WHAT THE TASK REQUIRES:
Every line in the listing that holds "chevron" counts once; state the total and nothing more.

•••

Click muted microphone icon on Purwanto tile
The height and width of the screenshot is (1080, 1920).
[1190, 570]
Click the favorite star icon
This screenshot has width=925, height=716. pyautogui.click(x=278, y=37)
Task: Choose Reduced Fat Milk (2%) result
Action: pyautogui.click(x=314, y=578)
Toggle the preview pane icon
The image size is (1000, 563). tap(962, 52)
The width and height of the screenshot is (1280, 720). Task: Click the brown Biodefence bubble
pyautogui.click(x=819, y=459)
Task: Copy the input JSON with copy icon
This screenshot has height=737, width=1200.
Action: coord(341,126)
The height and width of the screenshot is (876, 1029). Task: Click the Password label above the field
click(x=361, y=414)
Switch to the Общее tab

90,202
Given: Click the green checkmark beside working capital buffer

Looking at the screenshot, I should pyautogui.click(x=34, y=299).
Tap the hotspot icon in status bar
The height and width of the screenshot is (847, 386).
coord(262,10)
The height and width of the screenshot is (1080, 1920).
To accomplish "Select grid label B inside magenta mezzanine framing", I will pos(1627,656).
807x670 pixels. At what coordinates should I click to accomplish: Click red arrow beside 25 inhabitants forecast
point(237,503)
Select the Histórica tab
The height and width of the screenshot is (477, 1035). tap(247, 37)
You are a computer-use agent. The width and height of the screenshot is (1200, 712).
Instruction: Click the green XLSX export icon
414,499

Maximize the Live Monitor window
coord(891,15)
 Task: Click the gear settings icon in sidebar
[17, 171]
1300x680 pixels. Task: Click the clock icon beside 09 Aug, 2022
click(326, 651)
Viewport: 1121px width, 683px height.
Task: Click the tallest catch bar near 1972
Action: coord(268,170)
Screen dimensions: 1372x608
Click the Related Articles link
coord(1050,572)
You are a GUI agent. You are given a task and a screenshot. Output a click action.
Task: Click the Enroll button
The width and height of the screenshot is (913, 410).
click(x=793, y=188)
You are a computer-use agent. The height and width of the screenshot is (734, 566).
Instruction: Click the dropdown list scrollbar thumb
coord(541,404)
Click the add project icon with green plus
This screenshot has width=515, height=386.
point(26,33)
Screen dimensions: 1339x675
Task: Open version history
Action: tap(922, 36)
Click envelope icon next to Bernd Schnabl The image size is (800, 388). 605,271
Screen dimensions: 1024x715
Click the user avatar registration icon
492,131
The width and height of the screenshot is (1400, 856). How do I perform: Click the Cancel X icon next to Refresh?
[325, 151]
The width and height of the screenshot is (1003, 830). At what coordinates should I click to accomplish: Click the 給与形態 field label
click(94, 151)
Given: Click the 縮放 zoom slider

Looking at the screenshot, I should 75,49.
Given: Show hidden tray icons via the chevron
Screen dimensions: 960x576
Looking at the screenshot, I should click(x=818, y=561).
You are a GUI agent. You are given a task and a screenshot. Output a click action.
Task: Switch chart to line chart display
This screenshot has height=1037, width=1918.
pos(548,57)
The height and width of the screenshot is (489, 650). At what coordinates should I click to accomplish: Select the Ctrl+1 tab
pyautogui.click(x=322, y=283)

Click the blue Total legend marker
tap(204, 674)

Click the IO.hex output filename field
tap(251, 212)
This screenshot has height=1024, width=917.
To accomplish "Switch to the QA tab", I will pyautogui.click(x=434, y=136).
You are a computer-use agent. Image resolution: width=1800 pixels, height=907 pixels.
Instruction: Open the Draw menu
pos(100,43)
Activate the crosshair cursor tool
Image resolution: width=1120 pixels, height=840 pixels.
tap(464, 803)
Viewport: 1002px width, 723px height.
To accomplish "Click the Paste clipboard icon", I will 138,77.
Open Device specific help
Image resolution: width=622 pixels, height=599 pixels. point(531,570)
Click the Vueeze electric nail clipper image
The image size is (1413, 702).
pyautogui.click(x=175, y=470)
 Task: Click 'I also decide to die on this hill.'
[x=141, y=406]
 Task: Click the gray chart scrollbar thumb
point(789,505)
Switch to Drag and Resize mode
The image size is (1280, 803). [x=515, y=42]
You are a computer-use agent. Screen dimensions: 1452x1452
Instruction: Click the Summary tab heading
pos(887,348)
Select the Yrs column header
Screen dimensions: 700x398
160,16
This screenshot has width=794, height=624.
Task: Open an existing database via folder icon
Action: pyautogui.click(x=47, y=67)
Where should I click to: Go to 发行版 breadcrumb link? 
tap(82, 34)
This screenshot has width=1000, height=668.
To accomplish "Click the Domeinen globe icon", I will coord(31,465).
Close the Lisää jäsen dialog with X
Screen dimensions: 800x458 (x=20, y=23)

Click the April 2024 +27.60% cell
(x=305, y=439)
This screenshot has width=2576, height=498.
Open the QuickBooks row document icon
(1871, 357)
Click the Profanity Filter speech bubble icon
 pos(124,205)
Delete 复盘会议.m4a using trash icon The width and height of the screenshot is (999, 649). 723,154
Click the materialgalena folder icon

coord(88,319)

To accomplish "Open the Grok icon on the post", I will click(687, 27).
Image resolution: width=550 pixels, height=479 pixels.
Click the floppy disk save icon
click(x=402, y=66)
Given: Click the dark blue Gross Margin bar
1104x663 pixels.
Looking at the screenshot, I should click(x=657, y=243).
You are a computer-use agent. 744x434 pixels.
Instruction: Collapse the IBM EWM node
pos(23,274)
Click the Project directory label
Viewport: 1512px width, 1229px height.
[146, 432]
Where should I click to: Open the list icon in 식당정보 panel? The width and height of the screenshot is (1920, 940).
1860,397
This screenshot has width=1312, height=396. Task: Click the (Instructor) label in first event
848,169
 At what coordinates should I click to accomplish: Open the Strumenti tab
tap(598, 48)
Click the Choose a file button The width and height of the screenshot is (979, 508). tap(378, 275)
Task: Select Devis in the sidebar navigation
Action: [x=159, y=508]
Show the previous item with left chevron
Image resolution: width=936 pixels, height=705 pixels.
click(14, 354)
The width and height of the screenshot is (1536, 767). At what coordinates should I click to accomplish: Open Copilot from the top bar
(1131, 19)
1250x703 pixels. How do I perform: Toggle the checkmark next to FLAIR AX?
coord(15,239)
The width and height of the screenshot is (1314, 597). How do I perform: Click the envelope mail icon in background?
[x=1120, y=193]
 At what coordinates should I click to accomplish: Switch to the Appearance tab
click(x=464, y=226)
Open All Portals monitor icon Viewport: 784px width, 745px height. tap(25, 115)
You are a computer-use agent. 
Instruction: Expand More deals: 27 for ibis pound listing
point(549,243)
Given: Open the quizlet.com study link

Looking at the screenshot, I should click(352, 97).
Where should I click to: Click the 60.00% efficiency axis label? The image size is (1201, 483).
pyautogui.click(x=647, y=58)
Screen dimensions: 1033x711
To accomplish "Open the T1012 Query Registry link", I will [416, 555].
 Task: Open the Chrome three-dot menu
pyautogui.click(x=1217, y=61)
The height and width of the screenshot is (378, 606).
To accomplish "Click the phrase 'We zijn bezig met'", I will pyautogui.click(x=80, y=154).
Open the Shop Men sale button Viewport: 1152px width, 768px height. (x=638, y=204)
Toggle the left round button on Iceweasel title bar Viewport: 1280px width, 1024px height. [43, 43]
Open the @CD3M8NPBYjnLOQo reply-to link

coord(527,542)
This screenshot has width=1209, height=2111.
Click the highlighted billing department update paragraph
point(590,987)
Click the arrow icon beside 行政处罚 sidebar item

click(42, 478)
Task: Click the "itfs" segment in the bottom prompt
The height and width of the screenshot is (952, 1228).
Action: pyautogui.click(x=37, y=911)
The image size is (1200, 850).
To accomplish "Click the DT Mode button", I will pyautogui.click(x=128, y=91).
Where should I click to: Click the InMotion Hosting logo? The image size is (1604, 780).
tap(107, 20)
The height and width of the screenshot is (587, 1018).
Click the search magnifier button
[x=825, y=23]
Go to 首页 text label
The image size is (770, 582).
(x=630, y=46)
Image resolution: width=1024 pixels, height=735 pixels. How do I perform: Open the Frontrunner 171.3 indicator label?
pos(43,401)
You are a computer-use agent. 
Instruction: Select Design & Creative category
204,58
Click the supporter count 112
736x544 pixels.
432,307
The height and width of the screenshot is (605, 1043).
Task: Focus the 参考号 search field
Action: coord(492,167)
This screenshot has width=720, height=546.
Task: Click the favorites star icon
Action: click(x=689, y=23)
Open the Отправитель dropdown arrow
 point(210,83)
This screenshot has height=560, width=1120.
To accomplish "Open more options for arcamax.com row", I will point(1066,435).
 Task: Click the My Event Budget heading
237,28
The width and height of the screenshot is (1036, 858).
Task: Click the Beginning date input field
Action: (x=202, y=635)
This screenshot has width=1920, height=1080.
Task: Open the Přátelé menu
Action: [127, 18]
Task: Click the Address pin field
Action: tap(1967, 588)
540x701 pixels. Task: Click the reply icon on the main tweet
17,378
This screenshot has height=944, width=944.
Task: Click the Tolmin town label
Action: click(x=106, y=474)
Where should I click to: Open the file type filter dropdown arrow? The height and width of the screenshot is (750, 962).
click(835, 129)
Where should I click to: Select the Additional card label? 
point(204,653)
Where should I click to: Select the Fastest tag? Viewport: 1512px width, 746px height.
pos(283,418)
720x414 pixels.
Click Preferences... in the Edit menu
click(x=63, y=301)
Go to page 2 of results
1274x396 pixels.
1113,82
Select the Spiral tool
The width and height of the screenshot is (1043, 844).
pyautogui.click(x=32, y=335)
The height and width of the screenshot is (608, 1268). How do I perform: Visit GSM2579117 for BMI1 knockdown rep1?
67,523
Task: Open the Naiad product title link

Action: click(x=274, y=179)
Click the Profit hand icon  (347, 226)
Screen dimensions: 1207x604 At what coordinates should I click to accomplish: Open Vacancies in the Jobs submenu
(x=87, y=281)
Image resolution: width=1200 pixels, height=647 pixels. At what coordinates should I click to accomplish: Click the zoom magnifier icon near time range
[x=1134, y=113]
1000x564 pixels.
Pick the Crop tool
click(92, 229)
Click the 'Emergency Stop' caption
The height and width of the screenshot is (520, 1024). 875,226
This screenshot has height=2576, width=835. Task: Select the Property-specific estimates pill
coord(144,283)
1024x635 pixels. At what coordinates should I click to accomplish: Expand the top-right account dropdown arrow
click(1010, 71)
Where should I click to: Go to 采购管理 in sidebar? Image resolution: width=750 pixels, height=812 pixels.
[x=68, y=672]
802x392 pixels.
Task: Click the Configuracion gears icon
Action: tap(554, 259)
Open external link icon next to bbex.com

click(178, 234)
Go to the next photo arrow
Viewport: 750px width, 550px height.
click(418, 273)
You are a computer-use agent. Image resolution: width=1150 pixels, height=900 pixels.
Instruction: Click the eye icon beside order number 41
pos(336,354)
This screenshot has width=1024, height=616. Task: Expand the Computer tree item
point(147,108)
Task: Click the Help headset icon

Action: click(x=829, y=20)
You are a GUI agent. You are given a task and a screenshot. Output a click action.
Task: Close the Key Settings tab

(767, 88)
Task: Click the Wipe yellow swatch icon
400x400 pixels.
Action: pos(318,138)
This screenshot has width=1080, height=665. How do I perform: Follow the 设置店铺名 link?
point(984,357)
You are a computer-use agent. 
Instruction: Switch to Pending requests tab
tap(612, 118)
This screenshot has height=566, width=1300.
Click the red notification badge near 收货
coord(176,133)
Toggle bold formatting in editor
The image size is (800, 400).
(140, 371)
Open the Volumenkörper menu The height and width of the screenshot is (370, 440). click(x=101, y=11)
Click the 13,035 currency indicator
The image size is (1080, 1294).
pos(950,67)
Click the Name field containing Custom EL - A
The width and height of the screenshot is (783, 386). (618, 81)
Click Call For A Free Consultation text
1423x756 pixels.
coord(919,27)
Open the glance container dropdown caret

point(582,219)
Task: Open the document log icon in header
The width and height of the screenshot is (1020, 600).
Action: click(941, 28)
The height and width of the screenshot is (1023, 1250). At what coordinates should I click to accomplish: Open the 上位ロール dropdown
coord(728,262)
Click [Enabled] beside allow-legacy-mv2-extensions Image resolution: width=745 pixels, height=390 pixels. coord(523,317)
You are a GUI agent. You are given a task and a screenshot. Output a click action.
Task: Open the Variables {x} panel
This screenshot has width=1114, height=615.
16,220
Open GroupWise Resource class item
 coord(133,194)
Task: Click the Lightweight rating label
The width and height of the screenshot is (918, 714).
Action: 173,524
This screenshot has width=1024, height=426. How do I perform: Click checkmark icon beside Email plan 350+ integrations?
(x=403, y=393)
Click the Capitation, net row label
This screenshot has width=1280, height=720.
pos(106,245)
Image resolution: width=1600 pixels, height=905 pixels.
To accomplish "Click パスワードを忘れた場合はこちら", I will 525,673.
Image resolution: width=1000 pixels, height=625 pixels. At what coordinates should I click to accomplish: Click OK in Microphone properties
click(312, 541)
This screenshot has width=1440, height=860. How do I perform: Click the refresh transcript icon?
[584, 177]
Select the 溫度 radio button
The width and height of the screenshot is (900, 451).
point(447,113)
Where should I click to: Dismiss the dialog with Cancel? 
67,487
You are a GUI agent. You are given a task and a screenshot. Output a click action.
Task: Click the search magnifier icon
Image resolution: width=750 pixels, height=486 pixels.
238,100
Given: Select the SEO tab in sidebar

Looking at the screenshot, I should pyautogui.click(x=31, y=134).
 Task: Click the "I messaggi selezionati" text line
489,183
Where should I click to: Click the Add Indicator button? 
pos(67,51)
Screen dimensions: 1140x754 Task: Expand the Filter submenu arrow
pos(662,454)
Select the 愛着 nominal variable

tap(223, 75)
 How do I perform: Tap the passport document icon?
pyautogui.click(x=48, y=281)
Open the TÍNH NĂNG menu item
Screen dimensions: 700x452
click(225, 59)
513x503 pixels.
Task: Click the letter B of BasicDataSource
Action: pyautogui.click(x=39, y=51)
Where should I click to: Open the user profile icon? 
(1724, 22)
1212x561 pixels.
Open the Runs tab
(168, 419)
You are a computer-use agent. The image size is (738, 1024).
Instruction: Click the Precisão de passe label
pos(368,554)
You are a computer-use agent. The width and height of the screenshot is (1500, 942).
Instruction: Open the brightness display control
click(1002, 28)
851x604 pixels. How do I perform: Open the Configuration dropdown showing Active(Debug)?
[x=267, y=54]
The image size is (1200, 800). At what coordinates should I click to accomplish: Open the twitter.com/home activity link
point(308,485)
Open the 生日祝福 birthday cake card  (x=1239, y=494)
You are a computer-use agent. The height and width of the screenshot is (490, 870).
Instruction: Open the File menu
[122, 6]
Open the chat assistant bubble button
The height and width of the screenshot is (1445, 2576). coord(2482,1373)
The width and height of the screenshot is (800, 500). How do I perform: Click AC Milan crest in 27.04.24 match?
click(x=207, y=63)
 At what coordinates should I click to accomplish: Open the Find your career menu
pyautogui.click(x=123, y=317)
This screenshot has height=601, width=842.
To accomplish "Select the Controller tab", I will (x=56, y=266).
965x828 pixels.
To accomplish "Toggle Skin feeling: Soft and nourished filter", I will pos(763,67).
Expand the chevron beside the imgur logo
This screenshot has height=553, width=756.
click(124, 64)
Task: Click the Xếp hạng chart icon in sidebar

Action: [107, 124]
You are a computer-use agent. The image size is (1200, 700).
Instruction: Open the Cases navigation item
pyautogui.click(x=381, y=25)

•••

RESULT:
3